Considering active had an abysmal year of performance with
Active should outperform during volatile times since it differentiates good managers from bad. Take away what you will from that.
Well given that this is about the 100th time this has been asked since the start of 2017, if you're a contrarian, sentiment on active management seems to be quite poor...which would signal a good entry point.
Look, active management is somewhat of a 0 sum game, there's someone on the other side of every one of your trades....if you are right, they are wrong and vise versa...so it is simply not possible for every active manager to beat the market when they themselves are collectively the market (in addition to other players like retail investors and increasingly passive funds). Since I've been in the game for a few years now, I've talked to a lot of different guys, sell side, buy side, funds of all different sizes and strategies. I've come to the realization that despite the marketing pitches, the impressive backgrounds (top MBA, CFA, top undergrad), and whatever other accolades these guys push to gather assets, very few have a disciplined or differentiated strategy.
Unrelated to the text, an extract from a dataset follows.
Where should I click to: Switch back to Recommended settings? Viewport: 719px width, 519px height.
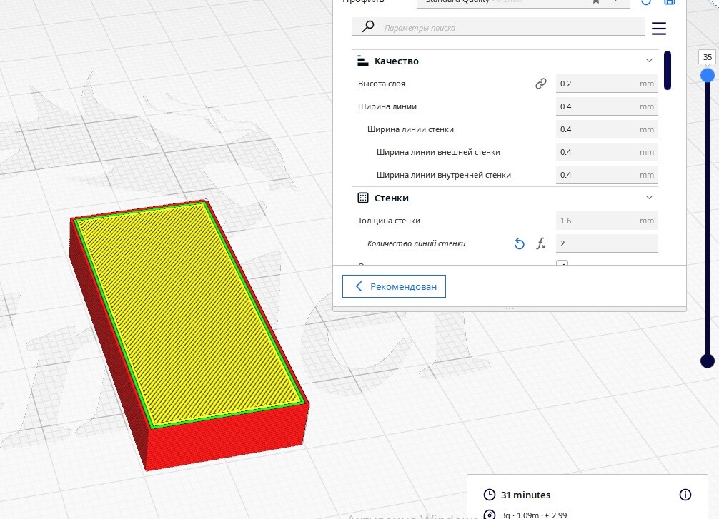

You'd be shocked at how little diligence or rational basis is behind a lot of positioning out there, and I'm talking about guys that run a lot of money. If anything, it has reinforced my belief that good active managers can outperform at the expense of a lot of these clowns.
I'll add that it seems like a lot of managers got to where they are through one big bet or some kind of permanent view that has carried their performance...while the vast majority of their trades and ideas are garbage. I'll give you one specific example: I know a guy who's annualized return has beat the market since inception, which is around 1989 or so. How has he done it? He's permanently bullish on oil and permanently bearish on tech. That's it, that's the only reason he's outperformed. Massive outperformance when the tech bubble popped has continued to cushion his annualized return through to today, but he's outperformed like 3 years out of the last 15 since then. This is one example but there's numerous others with similar stories, think about how a fund would have done since the bottom of the tech bubble with a big bet on amazon that they never touched after that? None of that shit is repeatable, but it also doesn't show up in returns. You know what will always work? Buying good businesses at fair prices, and not getting sucked into investing fads or bubbles.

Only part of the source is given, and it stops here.